As for our other NON-Danish chickens, I adore them. Their attitudes are lovely.

Next time: The Rooster Report

Wednesday, January 28, 2009

I Won, I Won! I Can't Believe I Won!

I won a give away from Juicy Alligator! It's a set of dog tags with my kids names and birthdays on them. She makes them herself and included a little bead with each.

JA has battled twice with breast cancer and makes green healthy drinks for herself and family because she is proactive with her nutritional arsenal. Her funny antidotes, juggling family and juicy stories make great reading! So check her out.


Back to the DOG TAGS JA made for us. See here? They are totally cool. Both Ella and Wyatt have taken their turns wearing them, since what is mine is theirs....for the most part. But I repossessed them so we could pose for the camera.

(Don't be blinded folks. Feel free to squint. Where's a face wipe when you need one...I am shining aren't I. O.K. so I don't ever wear makeup...)

The entire time we were trying to take this picture Wyatt was doing THIS:

I KNOW you wanted to see all of his teeth up close and personal-like. Then the next picture is so much better with Wyatt's taco tongue and Ella's "squint eye" smile.

Photo opts are getting harder and harder in this household. Thus my candid shots will reign supreme.

Tuesday, January 27, 2009


I have removed an innocent post called "A Little Wine and Cheese Please" since a new dubious subscriber suddenly appeared on Feedburner with a email name that is totally inappropriate for my FAMILY based site.

So to all the perverts out there: There will NOT be anything further for you to look at.

Monday, January 26, 2009

How to Hatch a Tree Part II

Remember these little beauties??? No, they are not brain sucking worms or aliens incubated for colonization of the planet.

If you can't remember or are new here, check back at "How to Hatch a Tree."

These are newly hatched oak acorns. It's time to start planting oaks now!! Observe the live oak acorns with a white tap root shooting from the apex. The root has has emerged and is searching for deeper ground and water. These are the anchors for the new baby trees and the main line to nourishment and growth. They want to be planted now.

Now we have to get the planting locations ready at the new yard. Hi ho it's off to work we go...

Ella says, "Help Ma, these are going to eat me!

Monday, January 19, 2009

The Naked Trees

Do trees feel naked in the winter? Maybe.

Among all the past lives I may have lived, I'm pretty sure I was an oak tree. A valley oak (Quercus lobata) to be exact.

I love looking at the bare trees in winter. They show a character and essence which is not available when they are fully clothed with leaves. I can see their skeletons, their raw shapes, and their subtle nuances.

They are beauty.
They are grace.
They are gnarled.
They are bones.

These trees are perched on a hill side near my house. I admire their dark silhouettes which stand out in contrast against the clear sky behind them. They both show a symmetry and balance in their form. This lone pair of blue oaks (Quercus douglasii) watches over me and the kids while we walk in the stroller. Both kids load up in winter with their double layer jackets, hats, and a blanket. They snuggle in tight while I huff along, sweating and pushing them up the hills. We always talk about the things we see.

We walk the back road looking, listening, feeling. Where the old giants hang over the road, we gaze up at their massif limbs and wonder at their strength. Then we look at the dead branches on the ground, as even the mighty fall at some point. We inspect the downed limbs for acorn woodpecker holes, galls, and other signs of life. Some pieces are rotting with fungus who's mycelium laces it's way through the bark, the white thread are spreading out in search of food. What looks like dirt on the ground is really decomposing tree. The circle goes round and round.

**EXERCISE:**
In the blog excerpt, what species are the pair of trees on the hillside near the writer's house?

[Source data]
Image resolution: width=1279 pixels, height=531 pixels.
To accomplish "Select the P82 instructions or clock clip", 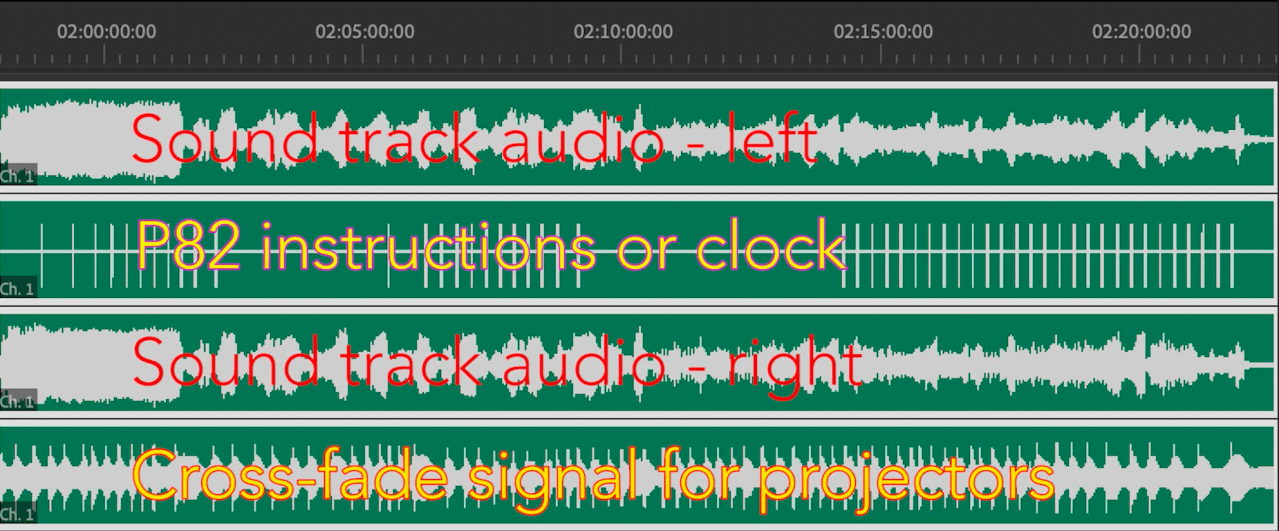I will point(638,250).
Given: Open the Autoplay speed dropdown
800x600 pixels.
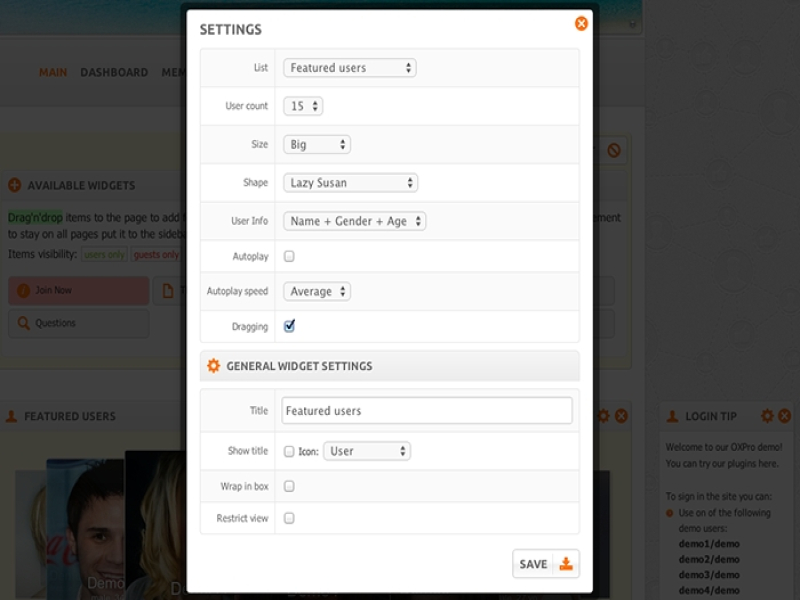Looking at the screenshot, I should [x=317, y=291].
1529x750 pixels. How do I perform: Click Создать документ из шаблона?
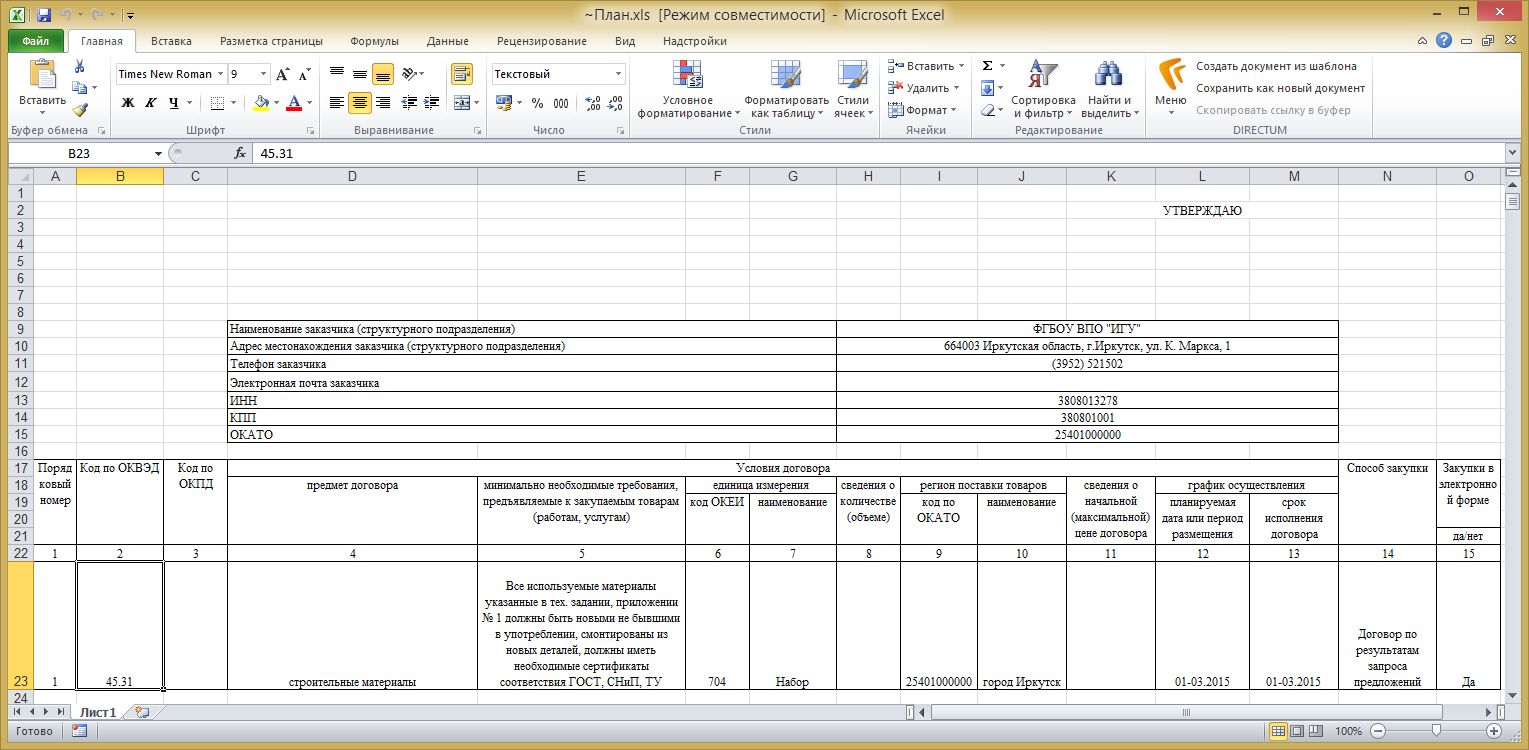[x=1276, y=66]
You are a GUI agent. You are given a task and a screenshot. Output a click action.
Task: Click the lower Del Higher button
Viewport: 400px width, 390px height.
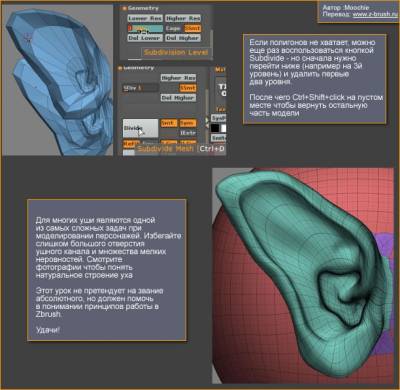coord(178,98)
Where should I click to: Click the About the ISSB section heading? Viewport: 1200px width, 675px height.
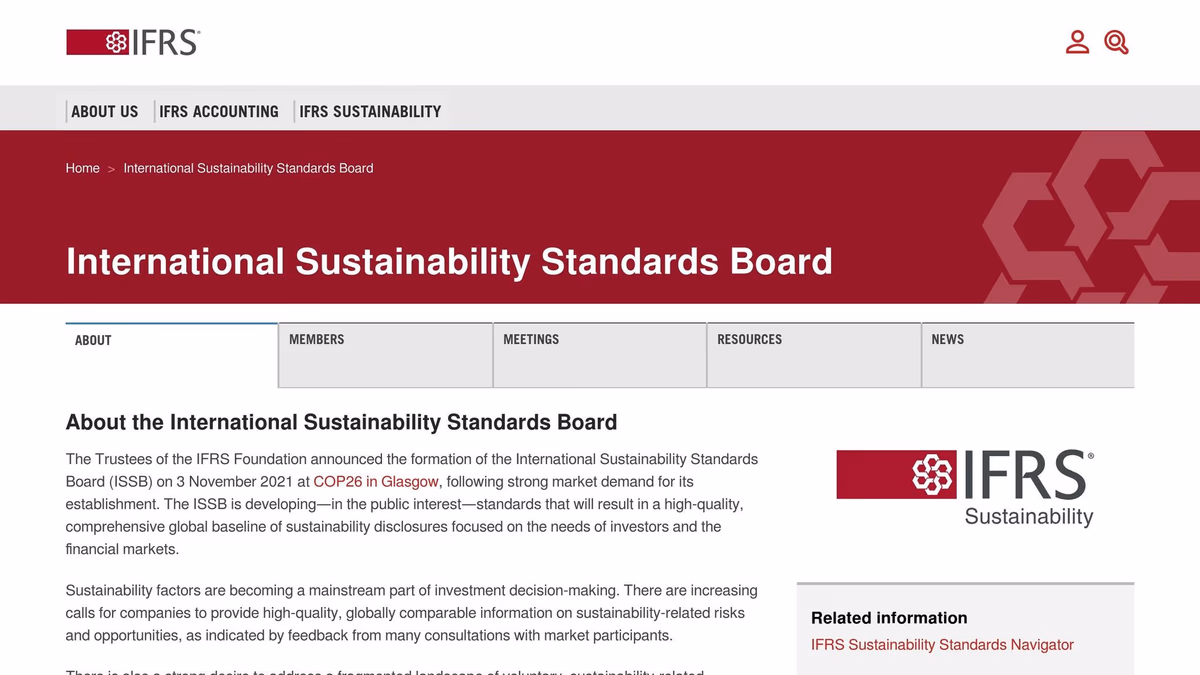pyautogui.click(x=341, y=422)
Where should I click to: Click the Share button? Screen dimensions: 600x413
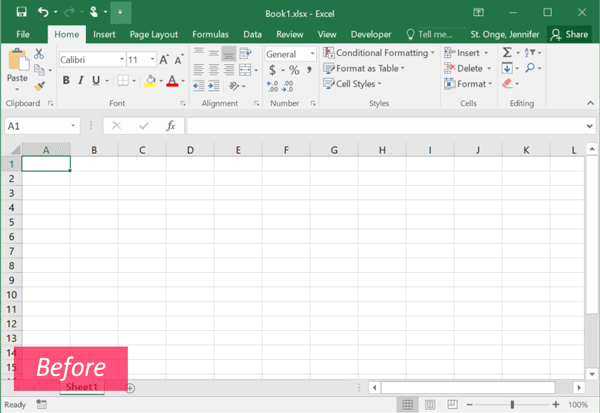point(569,34)
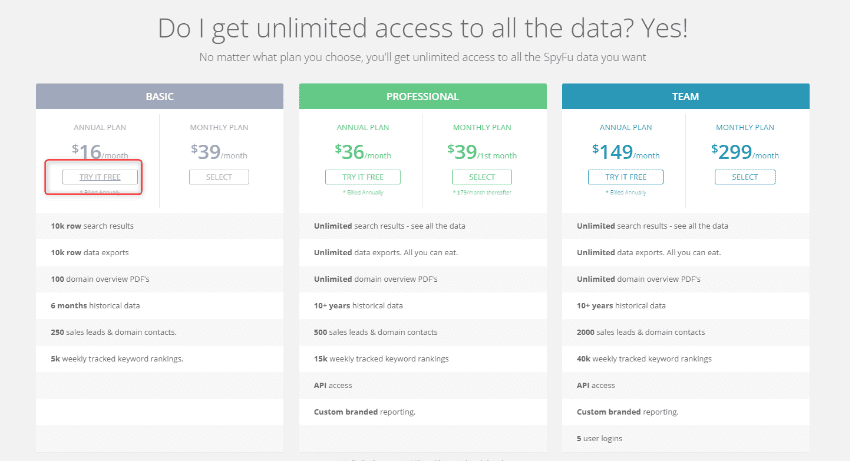
Task: Click the $39/1st month Professional price
Action: pyautogui.click(x=482, y=152)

**RESPONSE TO THIS EXERCISE:**
They are blue oaks (Quercus douglasii).